Your instructions
Write the entries below out again exactly, but skip the pictures.

Records for this exercise
--------------------

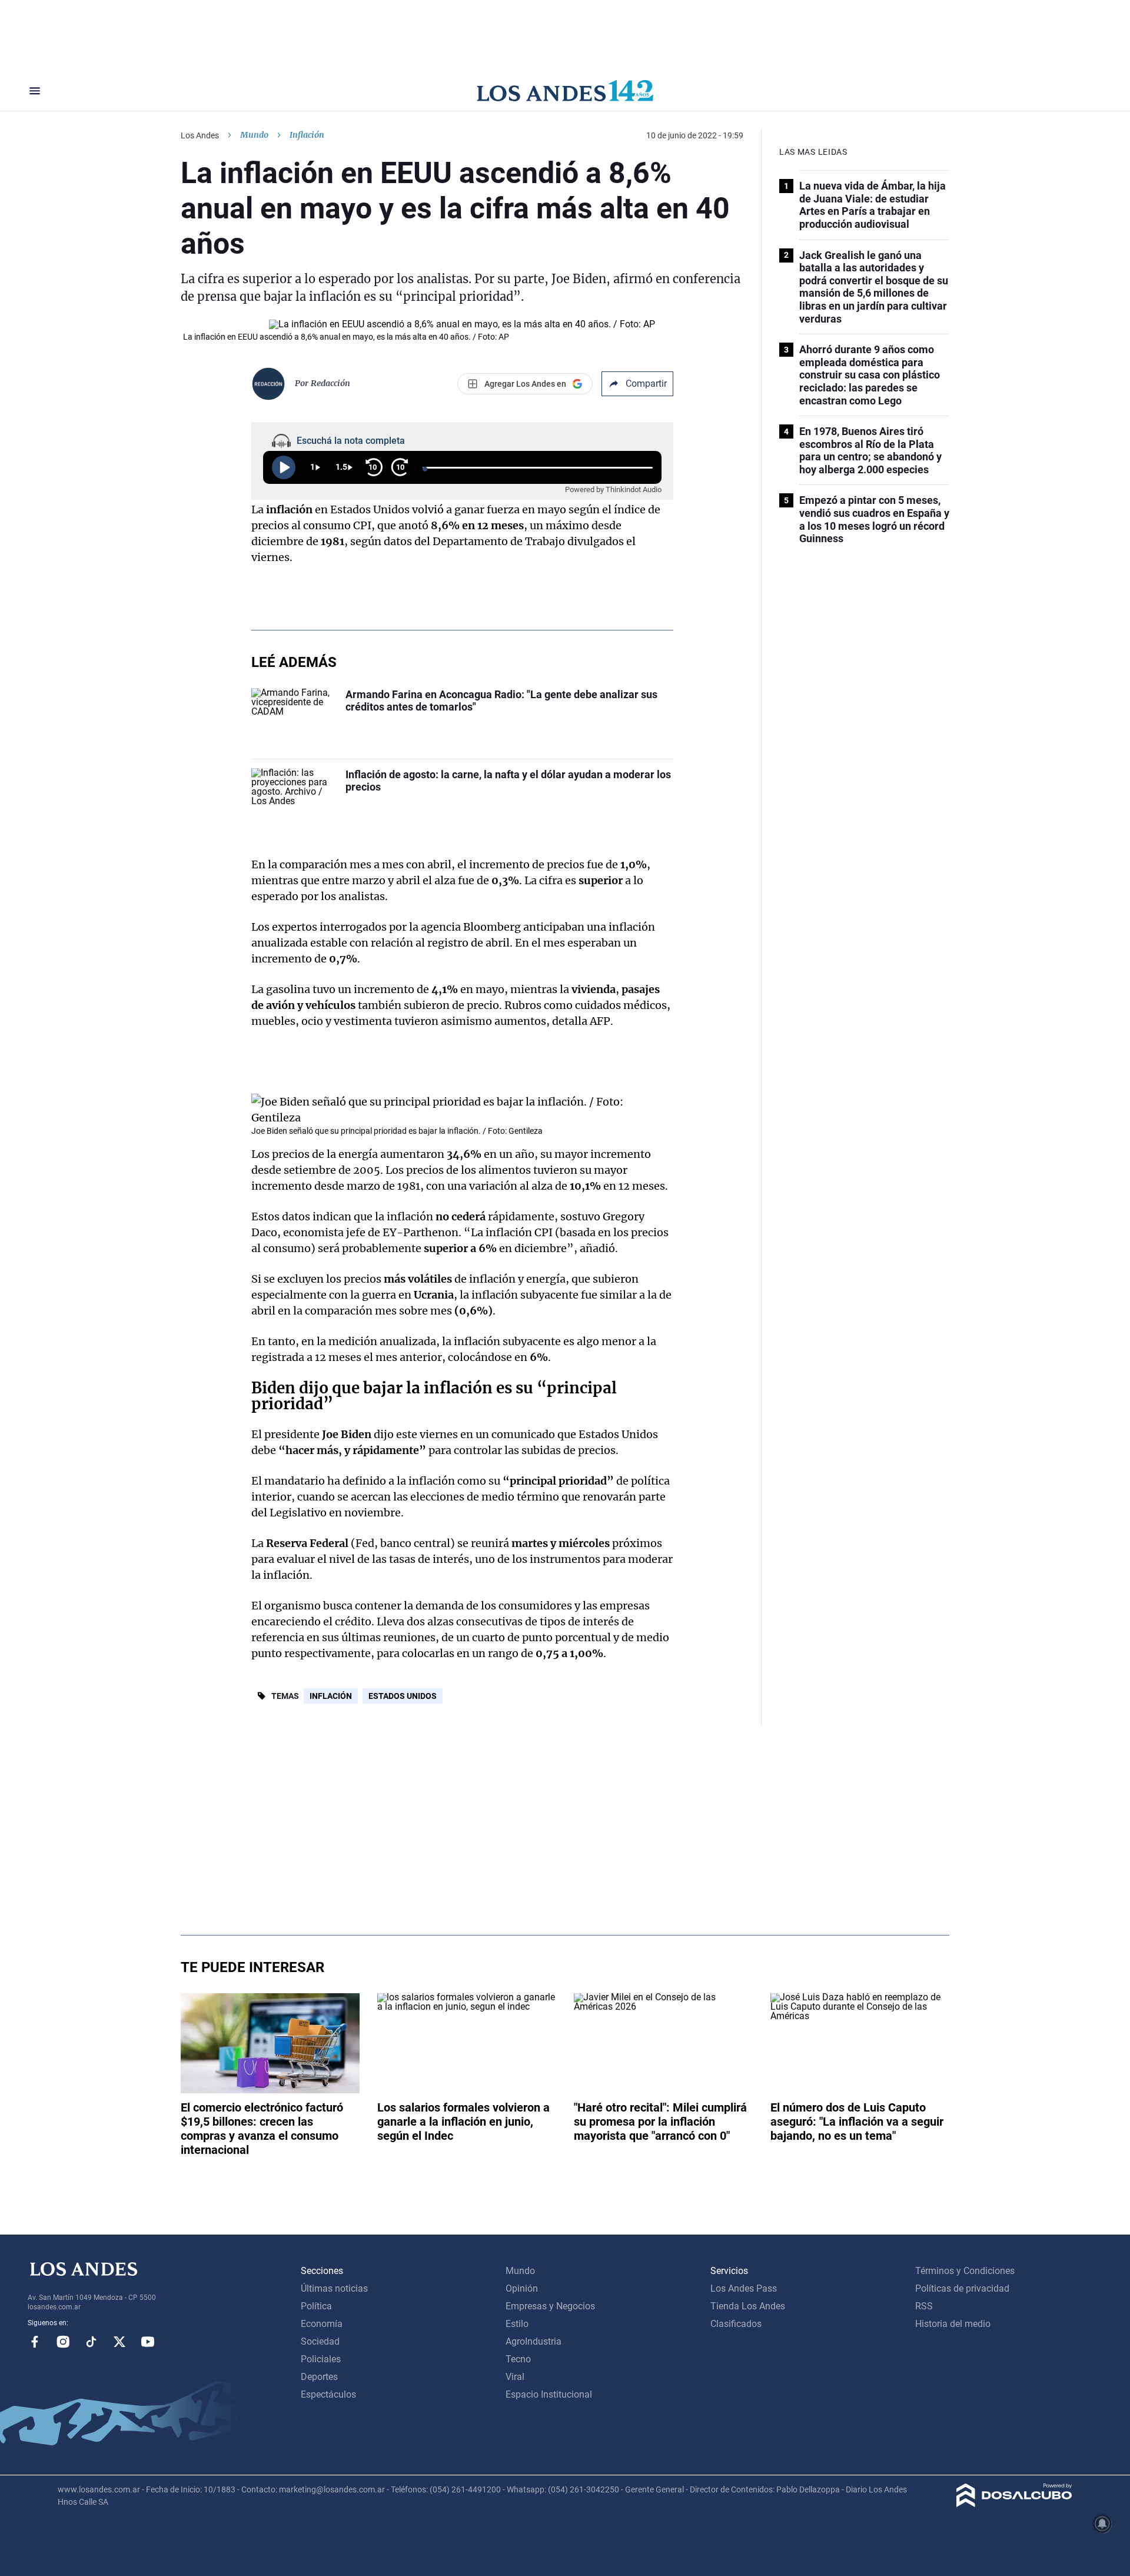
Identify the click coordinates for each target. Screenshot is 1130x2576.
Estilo (517, 2323)
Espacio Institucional (549, 2394)
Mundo (254, 135)
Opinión (522, 2288)
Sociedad (320, 2341)
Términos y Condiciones (965, 2270)
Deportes (319, 2376)
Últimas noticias (334, 2288)
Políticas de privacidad (962, 2288)
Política (316, 2306)
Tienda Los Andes (747, 2306)
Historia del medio (953, 2323)
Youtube (148, 2342)
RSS (924, 2306)
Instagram (63, 2342)
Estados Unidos (402, 1696)
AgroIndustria (533, 2341)
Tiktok (91, 2342)
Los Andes (200, 135)
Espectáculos (328, 2394)
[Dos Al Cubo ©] (1014, 2503)
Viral (515, 2376)
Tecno (518, 2359)
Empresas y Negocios (550, 2306)
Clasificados (736, 2323)
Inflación (331, 1696)
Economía (322, 2323)
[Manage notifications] (1102, 2523)
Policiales (321, 2359)
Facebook (35, 2342)
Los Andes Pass (743, 2288)
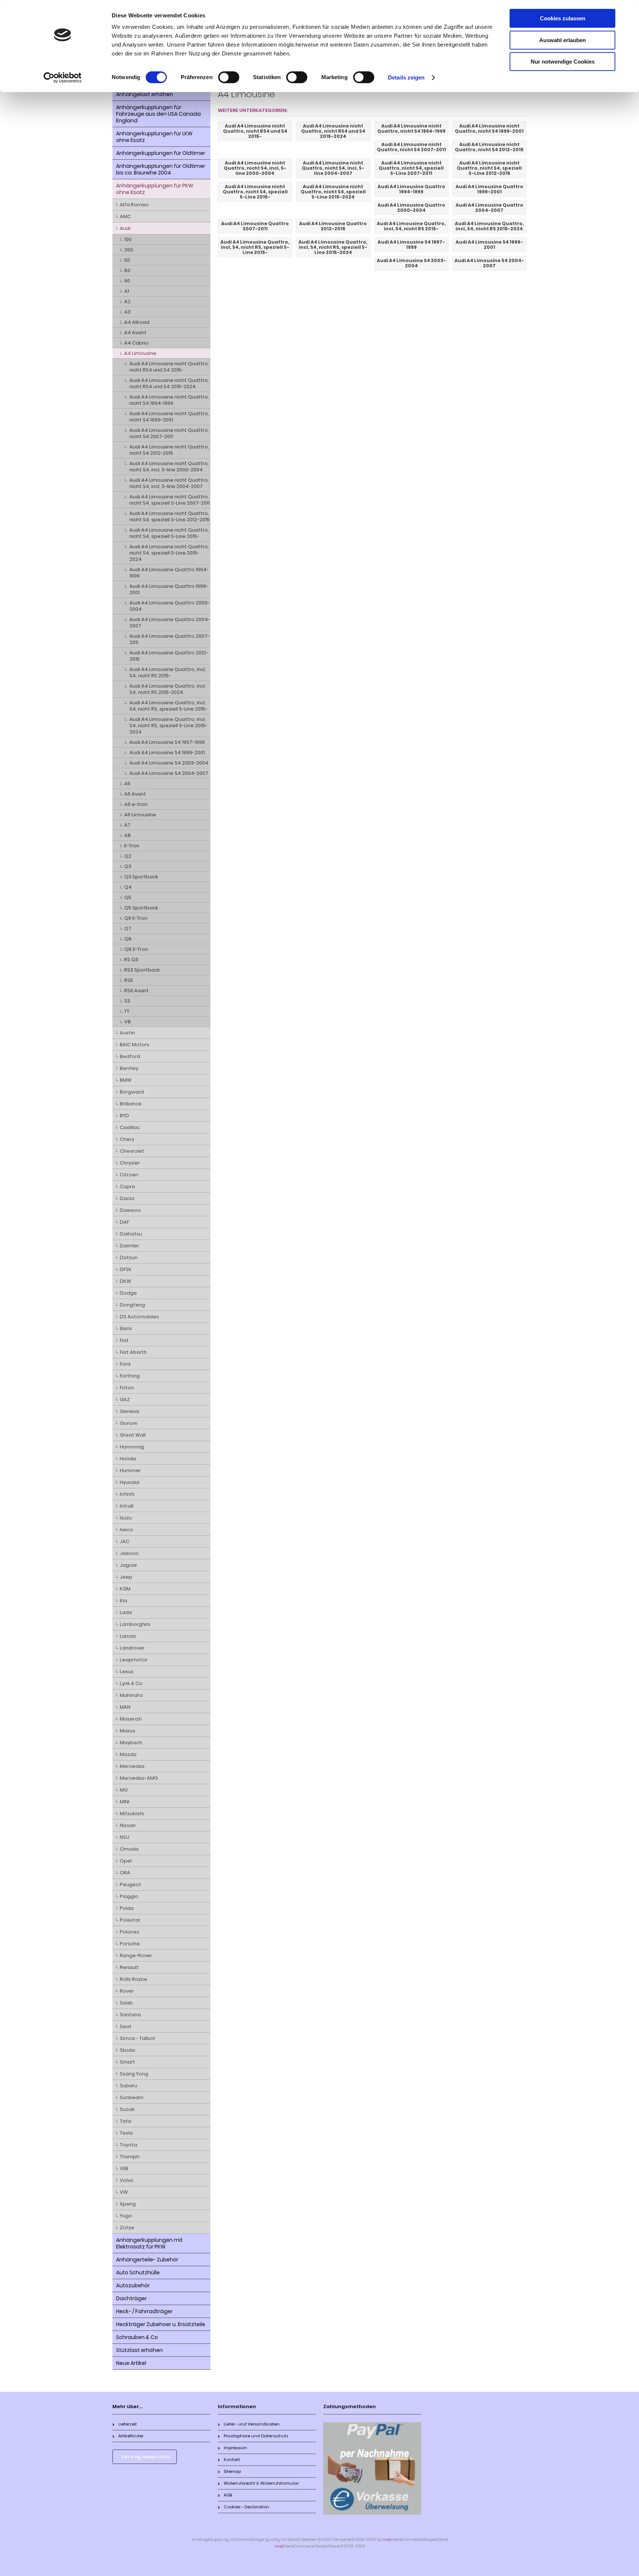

--------------------

Solution for this exercise
Identify the click coordinates for each target. Screenshot is 1130x2576.
Estilo (517, 2323)
Espacio Institucional (549, 2394)
Mundo (254, 135)
Opinión (522, 2288)
Sociedad (320, 2341)
Términos y Condiciones (965, 2270)
Deportes (319, 2376)
Últimas noticias (334, 2288)
Políticas de privacidad (962, 2288)
Política (316, 2306)
Tienda Los Andes (747, 2306)
Historia del medio (953, 2323)
Youtube (148, 2342)
RSS (924, 2306)
Instagram (63, 2342)
Estados Unidos (402, 1696)
AgroIndustria (533, 2341)
Tiktok (91, 2342)
Los Andes (200, 135)
Espectáculos (328, 2394)
[Dos Al Cubo ©] (1014, 2503)
Viral (515, 2376)
Tecno (518, 2359)
Empresas y Negocios (550, 2306)
Clasificados (736, 2323)
Inflación (331, 1696)
Economía (322, 2323)
[Manage notifications] (1102, 2523)
Policiales (321, 2359)
Facebook (35, 2342)
Los Andes Pass (743, 2288)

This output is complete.